- **WHAT TO PRODUCE**
In the oral history excerpt, rewrite the passage from "RUBIN: Did you" up to and including "high school experience.", swapping "golf course" for "tennis court".
TEXT FOR ANALYSIS: Begin
Oral History of William Spencer, MD- EXCERPT
Interviewed by Melvin L. Rubin, MD, October 17, 2007

Created for the Academy Archives of the Museum of Vision


Dr. MELVIN L. RUBIN:    This is for the record. Today is October 17, 2007.  I am Melvin Rubin and I'm sitting here with Dr. William H. Spencer in a conference room at the Academy offices in San Francisco.  This interview is for the archives of the Academy's Museum of Vision.

Bill, welcome, and let's start at the beginning, something about your early life.  When and where were you born?

DR. WILLIAM SPENCER:  I was born on August 18, 1925, in New York City.

RUBIN:   Okay, who were your parents and what did they do?

WHS: My mother and father (Anna and Louis) were born and raised in Manhattan. They married in 1919 shortly after my father's discharge from the Army at the close of World War I.  He and his three brothers worked at my grandfather's furniture and decorating business in Manhattan, on Park Avenue and 86th Street.Sadly, the business failed in 1929 when the stock market crashed. My father was a good provider and our family managed to get through the "Great Depression" reasonably well. My mother was a housewife--an energetic multi-tasker who did all thehousework without having today's conveniences.  She was an avid knitter and also spent hours on her sewing machine while somehow finding time to volunteer at a variety of social service organizations.  She had a charismatic personality, and whenever we would have family gatherings on weekends, usually on Sunday for lunch, our house was the center of activity.  I have fond memories of listening to all of my uncles talk in one room, while the ladies bustled about the kitchen making the meals.  It was a good time.  My parents had been married for 69 years when my father died in 1988 at age 91. My mother lived to deliver a delightful talk – without notes - at her 100th birthday celebration a few months before her death in 1997.

RUBIN: Did you have any siblings?

WHS: My brother (Elliott) was three and a half years older than I. He was a chemical engineer with a special interest in heat exchange technology.. He and his childhood friends were avid photographers who founded the National High School Salon of Photography while they were in high school. They prevailed upon the renowned photographers Edward Steichen and Alfred Stieglitz to judge the Salon's first exhibit – I believe the Salon still exists. Elliott died suddenly of a heart attack in 1994, while he was out on the golf course.   My sister, Sheila, who is six years younger than I, currently resides in Florida.

RUBIN: Tell us about your growing-up years in New York and your high school experience.

WHS:   New York was a wonderful place to grow up in those days.  We lived at the very northern part of the Bronx, up where it met Westchester County--a lot of open ground, golf courses and that type of thing. We could go all over the place for five cents on the subway.  I was a real city kid who took advantage of public transportation-- to go to the library or visit the museums in downtown New York. I enjoyed listening to the children's concerts conducted by Walter Damrosch on Saturday mornings at Carnegie Hall and vividly recall visiting the World's Fair in Flushing Meadows on several occasions.  New York was such a fun place to be. . .and safe, too .  A much simpler time.  My brother commuted by subway to Stuyvesant High School in lower Manhattan. . .a school sort of like M.I.T. would be at the college level.  It  offered a strong mathematics and physical science curriculum.  He ended up as a chemical engineer.   I was prepared to follow in his footsteps when a new school with a similar curriculum – the Bronx High School of Science -- started up closer to home.  I was admitted as a freshman to its first four-year class of 38 boys.  What a wonderful educational environment!   I think there have been four Nobel Prize winners from there.
TEXT FOR ANALYSIS: End
DATASET: Begin
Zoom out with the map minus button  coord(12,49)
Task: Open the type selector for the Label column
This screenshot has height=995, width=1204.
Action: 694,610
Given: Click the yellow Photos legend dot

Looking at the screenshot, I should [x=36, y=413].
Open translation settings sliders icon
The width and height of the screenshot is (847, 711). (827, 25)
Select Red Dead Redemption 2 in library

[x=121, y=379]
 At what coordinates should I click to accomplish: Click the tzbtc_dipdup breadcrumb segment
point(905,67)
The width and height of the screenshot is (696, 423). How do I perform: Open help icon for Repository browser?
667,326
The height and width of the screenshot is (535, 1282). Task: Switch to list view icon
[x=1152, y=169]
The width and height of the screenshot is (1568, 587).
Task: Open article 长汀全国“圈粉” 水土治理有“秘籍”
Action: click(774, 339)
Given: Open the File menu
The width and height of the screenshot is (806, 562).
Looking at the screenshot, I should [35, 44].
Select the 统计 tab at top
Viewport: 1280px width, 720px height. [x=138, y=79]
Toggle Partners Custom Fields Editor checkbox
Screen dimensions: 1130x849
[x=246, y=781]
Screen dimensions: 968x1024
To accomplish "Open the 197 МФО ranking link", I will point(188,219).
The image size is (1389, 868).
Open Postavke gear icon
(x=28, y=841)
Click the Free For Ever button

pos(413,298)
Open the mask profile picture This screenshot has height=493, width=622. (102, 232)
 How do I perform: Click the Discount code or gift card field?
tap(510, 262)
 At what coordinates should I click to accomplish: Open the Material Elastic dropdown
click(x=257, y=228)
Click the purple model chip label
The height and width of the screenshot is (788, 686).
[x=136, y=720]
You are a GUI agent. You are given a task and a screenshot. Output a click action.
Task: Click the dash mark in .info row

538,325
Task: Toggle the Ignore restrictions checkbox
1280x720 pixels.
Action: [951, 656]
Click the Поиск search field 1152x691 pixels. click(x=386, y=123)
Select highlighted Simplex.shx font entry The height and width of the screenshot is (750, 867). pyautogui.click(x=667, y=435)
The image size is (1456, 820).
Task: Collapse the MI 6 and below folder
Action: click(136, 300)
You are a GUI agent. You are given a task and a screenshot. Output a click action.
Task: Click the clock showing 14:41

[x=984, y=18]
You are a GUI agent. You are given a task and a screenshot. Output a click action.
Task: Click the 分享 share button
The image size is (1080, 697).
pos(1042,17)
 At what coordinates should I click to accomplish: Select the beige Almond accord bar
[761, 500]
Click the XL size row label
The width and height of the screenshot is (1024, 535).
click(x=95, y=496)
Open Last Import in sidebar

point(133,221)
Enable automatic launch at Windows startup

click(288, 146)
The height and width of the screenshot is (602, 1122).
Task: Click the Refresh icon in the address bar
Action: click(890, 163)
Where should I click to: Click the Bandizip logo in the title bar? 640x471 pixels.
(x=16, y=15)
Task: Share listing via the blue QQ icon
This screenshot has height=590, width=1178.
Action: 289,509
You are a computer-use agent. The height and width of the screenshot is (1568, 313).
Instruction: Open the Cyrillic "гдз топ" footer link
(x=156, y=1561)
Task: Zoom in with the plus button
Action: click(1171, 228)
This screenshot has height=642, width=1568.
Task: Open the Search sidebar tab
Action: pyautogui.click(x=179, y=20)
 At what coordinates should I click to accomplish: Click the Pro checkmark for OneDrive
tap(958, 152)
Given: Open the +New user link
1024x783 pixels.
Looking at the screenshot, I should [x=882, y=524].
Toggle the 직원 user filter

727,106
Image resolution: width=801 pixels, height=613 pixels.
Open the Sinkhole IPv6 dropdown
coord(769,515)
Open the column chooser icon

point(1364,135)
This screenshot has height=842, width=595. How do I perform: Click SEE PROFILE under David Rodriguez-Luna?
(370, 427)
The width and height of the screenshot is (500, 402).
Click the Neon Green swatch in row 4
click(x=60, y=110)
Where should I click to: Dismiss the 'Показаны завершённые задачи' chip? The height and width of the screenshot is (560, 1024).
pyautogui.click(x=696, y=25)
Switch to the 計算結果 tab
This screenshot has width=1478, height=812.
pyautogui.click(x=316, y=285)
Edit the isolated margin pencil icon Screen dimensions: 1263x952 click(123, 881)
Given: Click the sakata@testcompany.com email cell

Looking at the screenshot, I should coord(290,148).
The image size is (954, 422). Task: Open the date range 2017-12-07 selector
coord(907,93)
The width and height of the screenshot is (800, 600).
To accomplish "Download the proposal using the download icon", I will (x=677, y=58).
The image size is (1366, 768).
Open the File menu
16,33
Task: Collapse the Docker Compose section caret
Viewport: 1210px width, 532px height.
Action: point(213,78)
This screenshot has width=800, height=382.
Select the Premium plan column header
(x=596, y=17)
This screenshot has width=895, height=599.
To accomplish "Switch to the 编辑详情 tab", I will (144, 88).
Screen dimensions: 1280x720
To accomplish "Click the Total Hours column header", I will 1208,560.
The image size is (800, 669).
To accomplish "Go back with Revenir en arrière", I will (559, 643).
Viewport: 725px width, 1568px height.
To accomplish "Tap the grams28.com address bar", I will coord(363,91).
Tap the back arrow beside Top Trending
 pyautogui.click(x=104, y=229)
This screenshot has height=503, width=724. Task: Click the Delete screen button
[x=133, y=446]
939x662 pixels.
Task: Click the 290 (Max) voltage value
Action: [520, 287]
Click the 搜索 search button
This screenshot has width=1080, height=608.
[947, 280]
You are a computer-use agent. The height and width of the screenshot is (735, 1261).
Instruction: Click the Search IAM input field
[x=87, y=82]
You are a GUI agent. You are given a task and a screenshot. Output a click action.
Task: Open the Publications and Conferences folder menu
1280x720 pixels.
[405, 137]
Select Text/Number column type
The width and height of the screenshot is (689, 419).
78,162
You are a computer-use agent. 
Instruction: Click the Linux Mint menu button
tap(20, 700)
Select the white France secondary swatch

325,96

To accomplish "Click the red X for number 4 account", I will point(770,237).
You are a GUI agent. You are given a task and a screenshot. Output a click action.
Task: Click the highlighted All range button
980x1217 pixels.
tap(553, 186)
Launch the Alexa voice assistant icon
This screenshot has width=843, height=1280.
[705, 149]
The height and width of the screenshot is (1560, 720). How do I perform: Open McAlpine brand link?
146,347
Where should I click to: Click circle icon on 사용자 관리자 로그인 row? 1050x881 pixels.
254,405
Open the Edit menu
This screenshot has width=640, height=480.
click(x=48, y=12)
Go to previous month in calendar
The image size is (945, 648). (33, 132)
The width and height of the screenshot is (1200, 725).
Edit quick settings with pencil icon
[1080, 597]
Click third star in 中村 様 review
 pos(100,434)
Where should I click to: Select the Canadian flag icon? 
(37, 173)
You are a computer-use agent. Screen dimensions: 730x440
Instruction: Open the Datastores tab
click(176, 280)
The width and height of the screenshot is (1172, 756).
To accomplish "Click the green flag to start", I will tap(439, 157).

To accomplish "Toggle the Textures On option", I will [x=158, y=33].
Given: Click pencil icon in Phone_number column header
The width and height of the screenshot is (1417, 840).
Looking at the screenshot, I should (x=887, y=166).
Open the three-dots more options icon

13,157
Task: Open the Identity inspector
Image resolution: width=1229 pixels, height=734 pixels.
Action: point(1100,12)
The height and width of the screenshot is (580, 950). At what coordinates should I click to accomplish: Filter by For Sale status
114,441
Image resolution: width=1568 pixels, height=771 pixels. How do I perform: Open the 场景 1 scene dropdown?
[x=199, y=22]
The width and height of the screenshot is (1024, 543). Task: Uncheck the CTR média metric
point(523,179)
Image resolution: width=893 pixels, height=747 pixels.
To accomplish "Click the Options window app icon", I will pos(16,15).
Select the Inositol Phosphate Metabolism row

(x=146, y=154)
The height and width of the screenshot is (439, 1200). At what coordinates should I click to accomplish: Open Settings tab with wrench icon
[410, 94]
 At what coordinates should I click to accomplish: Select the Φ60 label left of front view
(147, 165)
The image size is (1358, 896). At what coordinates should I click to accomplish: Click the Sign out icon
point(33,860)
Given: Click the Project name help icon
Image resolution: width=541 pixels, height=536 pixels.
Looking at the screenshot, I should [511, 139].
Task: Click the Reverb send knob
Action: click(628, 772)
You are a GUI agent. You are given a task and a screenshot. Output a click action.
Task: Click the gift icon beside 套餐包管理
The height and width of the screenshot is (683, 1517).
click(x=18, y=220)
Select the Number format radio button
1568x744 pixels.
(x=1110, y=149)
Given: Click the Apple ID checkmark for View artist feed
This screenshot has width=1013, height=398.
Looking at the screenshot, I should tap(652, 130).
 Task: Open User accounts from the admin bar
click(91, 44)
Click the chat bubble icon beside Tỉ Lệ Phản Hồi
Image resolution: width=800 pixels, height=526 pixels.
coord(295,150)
DATASET: End
- **EXPECTED ANSWER**
RUBIN: Did you have any siblings?

WHS: My brother (Elliott) was three and a half years older than I. He was a chemical engineer with a special interest in heat exchange technology.. He and his childhood friends were avid photographers who founded the National High School Salon of Photography while they were in high school. They prevailed upon the renowned photographers Edward Steichen and Alfred Stieglitz to judge the Salon's first exhibit – I believe the Salon still exists. Elliott died suddenly of a heart attack in 1994, while he was out on the tennis court.   My sister, Sheila, who is six years younger than I, currently resides in Florida.

RUBIN: Tell us about your growing-up years in New York and your high school experience.